**Article:**
Peter Cech suggested the features added by Connectiva in their port of apt to RPM (see this editorial on Freshmeat). Goswin Brederlow mentioned "apt-get's cvs has a ssh method of retrieving files. Of cause you would need ssh access to a save mirror."
John Goerzen replied helpfully:
I have been working with Ben Collins on this project already. You may find some documentation -- albeit somewhat out-of-date -- on this at the URLs below. The software is already written and will be showing up in Debian this weekend.
My draft spec:
gopher://gopher.quux.org:70/9/devel/debian/debsigs.ps (PostScript)
gopher://gopher.quux.org:70/0/devel/debian/debsigs.txt (Plain Text)
This spec allows for multiple signatures per .deb with an eye towards flexibility and open policymaking.
Discussions involving cryptographic security seem to create substantial confusion on Debian mailing lists, and this was no exception. A number of posters thought that signed packages would be of little benefit unless a human made the signatures. But, as Bernd Eckenfels said, "It will [provide] additional security since corruption on the way from master to the user (i.e. mirror or cd) will be detected."
Wichert Akkerman did, however, hint at a problem with giving dinstall a key, and Matt Zimmerman explained:
[Compromising dinstall] only affects packages currently on Debian mirrors, and once the compromise is fixed, things return to normal. If a trusted key were stolen, it could be used to sign packages and distribute them anywhere, and it is much harder to revoke a key from every Debian system than to repair a single system intrusion.

**Raw records:**
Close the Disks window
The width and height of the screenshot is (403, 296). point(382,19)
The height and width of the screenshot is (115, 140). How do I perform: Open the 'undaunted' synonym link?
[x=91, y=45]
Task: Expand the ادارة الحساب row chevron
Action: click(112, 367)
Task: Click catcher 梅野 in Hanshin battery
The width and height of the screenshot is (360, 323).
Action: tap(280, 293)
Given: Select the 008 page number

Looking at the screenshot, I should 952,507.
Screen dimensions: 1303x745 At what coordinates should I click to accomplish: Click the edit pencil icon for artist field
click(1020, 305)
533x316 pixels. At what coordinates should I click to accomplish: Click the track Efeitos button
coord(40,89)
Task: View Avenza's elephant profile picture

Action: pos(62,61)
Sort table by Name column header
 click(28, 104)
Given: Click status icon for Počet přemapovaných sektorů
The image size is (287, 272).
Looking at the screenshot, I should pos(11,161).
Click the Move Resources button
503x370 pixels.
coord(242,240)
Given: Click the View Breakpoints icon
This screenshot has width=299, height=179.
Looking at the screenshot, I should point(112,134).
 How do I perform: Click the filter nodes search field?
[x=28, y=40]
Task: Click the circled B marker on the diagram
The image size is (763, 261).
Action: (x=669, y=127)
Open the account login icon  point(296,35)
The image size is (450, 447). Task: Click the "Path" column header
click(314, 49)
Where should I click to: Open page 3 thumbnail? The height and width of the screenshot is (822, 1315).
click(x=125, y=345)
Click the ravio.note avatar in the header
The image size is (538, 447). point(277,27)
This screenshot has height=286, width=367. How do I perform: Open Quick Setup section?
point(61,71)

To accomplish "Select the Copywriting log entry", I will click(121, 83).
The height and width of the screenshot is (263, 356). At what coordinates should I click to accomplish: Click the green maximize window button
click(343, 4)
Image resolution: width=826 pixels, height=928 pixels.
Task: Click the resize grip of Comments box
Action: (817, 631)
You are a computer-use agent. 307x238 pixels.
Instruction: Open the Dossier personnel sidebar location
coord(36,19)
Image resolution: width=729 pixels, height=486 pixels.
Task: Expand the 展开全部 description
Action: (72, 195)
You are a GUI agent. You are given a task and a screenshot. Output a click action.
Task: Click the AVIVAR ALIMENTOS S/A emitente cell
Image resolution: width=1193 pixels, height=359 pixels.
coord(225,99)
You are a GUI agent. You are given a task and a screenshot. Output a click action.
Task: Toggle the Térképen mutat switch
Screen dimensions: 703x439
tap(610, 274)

**What you need to do:**
[1] Using the package-signing text, answer:
(a) Who has John Goerzen already been working with on this project?
(b) How many signatures per .deb does Goerzen's draft spec allow for?
(c) According to Bernd Eckenfels, what would signed packages detect?
[2] Shorten the paragraph of the package-signing text that begins "Discussions involving cryptographic security" while keeping its main facts.

**Answers for this exercise:**
[1]
(a) Ben Collins.
(b) Multiple signatures.
(c) Corruption on the way from master to the user, such as on a mirror or CD.

[2] Cryptographic security discussions tend to confuse Debian mailing lists, and this one did too. Several posters believed signed packages would help little unless a human made the signatures. Bernd Eckenfels countered that they add security by detecting corruption between master and the user, such as on a mirror or CD.